Barely registering enough laughs to measure up to the deleted scenes of “Step Brothers” - “Holmes and Watson’s” biggest obstacle is that it can’t decide how stupid it wants to be. Etan Cohen (“Get Hard”) has the right intentions with casting Ferrell and Reilly, but those looking for the lightning in a bottle chemistry that made “Brothers” a household name - look no further.
The story picks up in England 1867 where we get background about Holmes childhood trauma, and how he was bullied into never having emotional feelings or attachments. Fast forward thirty years, and Holmes (Ferrell) and Watson (Reilly) are key components in the case against Professor Moriarty (Ralph Fiennes who’ve I never seen more wasted in a movie). Though, with how silly and absurd the two’s antics are, you’d question just how critical either character is to the bottom line. (One laugh that does work is the fact that Holmes, at least in the novels, did cocaine quite a bit - which the film humorously amps up).
That’s not all that gets highlighted, Coen makes sure to rip off the formula from the Robert Downey Jr vehicle “Sherlock Holmes” (the one where he can pinpoint three moves ahead while brawling) except in this version, Holmes utilizes this tactic to kill, of all things, a mosquito.
That’s all fine, and I never questioned Ferrell and Reilly’s dedication to the material (it’s clear they knew what the contract stated), but the loose plotting involving the assassination of the Queen, the consistent political jabs (“Make England Great Again” is a hat worn by a character in the film) and misogynistic undertones slowly wear your patience. It almost felt like the filmmakers didn’t know which direction to take the picture, and then tried to throw constant zingers hoping one of them sticks. (Spoiler alert: Billy Zane has a cameo boarding the Titanic, but cameos only work if the audience gets the joke, simply announcing “Oh look it’s Billy Zane!” comes across as a cheap gimmick).
Rebecca Hall is tossed a bone as an ally (and peer) to the brigade as the American Dr. Grace Hart, who’s presences is only written for the purpose of being made a mockery of. The running gag of her occupation becomes quite tiresome, and - most of all - not funny.
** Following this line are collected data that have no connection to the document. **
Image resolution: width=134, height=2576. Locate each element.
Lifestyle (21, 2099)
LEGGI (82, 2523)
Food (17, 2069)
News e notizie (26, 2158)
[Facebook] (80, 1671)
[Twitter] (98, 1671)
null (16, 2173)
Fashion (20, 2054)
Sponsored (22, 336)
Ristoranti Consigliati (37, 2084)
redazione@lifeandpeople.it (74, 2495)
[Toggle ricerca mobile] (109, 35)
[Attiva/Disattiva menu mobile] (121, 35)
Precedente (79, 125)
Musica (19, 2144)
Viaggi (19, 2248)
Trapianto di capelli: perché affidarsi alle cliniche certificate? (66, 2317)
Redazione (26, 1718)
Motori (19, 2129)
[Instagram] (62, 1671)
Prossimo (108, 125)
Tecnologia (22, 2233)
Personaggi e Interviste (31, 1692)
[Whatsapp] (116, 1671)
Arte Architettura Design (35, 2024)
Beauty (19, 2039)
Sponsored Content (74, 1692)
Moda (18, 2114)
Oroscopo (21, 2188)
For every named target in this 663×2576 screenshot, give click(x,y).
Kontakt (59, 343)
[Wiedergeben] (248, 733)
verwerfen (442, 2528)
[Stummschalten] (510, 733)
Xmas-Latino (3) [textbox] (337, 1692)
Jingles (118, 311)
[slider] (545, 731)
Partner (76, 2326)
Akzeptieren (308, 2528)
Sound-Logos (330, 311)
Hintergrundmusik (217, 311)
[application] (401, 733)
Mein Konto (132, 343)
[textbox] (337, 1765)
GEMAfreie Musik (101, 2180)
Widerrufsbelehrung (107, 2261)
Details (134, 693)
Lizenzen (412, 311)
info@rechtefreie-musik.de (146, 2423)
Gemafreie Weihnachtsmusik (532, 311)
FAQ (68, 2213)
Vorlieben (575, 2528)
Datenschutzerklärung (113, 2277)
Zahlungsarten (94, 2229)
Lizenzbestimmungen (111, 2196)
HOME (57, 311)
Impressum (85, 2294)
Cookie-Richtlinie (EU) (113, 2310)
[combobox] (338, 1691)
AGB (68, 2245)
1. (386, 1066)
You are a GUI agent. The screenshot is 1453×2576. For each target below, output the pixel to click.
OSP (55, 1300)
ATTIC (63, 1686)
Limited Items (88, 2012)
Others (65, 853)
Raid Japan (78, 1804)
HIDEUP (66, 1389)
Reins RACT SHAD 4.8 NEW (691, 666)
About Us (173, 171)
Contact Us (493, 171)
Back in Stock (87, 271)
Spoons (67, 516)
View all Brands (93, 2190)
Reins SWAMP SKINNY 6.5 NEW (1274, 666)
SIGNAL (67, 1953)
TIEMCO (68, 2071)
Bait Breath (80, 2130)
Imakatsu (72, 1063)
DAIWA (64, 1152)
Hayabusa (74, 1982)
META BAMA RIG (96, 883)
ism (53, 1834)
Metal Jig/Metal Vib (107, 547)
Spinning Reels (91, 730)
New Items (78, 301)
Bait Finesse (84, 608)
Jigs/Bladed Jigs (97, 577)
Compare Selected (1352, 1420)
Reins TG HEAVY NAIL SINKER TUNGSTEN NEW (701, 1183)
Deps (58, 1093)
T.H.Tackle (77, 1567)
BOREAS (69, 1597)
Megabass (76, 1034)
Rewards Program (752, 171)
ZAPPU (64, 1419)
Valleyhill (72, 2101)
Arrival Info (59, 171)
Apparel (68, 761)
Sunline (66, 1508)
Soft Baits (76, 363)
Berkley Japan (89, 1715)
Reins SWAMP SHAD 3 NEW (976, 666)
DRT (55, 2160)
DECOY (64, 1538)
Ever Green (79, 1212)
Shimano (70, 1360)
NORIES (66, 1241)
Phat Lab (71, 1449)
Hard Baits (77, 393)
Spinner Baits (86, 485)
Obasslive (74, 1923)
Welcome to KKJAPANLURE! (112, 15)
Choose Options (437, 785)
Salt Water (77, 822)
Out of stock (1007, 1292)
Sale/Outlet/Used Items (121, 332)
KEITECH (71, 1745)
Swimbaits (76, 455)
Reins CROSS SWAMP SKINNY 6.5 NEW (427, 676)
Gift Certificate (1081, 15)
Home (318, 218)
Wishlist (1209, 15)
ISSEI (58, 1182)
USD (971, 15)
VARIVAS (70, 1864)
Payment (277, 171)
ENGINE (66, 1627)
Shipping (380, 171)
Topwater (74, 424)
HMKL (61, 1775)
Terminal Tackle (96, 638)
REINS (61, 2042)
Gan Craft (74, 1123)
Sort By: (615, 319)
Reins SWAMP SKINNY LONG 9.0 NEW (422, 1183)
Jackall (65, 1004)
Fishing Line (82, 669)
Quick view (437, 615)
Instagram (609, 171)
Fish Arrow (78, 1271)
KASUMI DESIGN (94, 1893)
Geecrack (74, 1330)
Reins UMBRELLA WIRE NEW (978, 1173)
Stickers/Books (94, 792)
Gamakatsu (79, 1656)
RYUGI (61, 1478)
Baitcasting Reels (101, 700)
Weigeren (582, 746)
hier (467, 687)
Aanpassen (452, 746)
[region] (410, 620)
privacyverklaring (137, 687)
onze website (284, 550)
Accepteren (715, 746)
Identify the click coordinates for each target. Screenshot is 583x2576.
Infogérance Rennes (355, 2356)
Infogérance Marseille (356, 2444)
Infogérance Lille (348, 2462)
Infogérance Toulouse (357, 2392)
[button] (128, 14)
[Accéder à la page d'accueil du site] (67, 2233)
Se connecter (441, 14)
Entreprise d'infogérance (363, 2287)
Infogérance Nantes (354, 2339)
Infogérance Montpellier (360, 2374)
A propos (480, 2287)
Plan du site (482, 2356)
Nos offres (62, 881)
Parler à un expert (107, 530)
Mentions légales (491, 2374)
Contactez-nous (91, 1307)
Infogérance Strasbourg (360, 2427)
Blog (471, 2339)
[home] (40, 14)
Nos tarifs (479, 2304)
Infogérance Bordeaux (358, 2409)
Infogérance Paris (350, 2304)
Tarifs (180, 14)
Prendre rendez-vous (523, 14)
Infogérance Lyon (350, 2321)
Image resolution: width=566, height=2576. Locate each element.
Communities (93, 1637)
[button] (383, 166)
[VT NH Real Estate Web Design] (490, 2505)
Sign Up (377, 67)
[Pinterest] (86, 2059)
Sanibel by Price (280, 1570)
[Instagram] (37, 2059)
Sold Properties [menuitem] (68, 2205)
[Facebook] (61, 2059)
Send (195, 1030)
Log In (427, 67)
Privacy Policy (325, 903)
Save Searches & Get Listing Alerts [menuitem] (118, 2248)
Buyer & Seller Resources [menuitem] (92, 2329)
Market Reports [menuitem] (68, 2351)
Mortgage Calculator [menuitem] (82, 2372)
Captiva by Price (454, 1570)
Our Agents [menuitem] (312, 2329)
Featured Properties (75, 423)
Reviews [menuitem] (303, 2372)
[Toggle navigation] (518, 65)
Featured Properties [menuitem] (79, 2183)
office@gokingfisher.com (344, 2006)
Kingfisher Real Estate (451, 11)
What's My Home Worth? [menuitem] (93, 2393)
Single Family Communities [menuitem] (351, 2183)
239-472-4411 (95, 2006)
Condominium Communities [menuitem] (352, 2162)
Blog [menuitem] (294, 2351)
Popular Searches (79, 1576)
Female equality is important in the workplace, and “Holmes and Watson” shouldn’t make light of the material. If you’re going to write these types of characters, don’t write them for the purpose of being a punching bag for ill-advised jokes.
All that rubbish aside, “Holmes and Watson” still doesn’t leave you with much. You’ll see Holmes trying to deduce an algorithm for drunkenly peeing in the streets, and watch Watson start to lactate when poisoned for an experiment, but all the film really does is provide a portrait for scatalogical humor.
After all, these characters are supposed to be the greatest minds on the planet, and while comedy within this universe can be successful - part of the humor in the 2009 version of “Sherlock Holmes” worked because director Guy Ritchie let the actors find their moments - and “Holmes and Watson” occasionally showcases the wholesome bromance that Ferrell and Reilly have created over their career - but in this instance, the duo can’t crack the code of the film’s own self indulgence and clueless execution.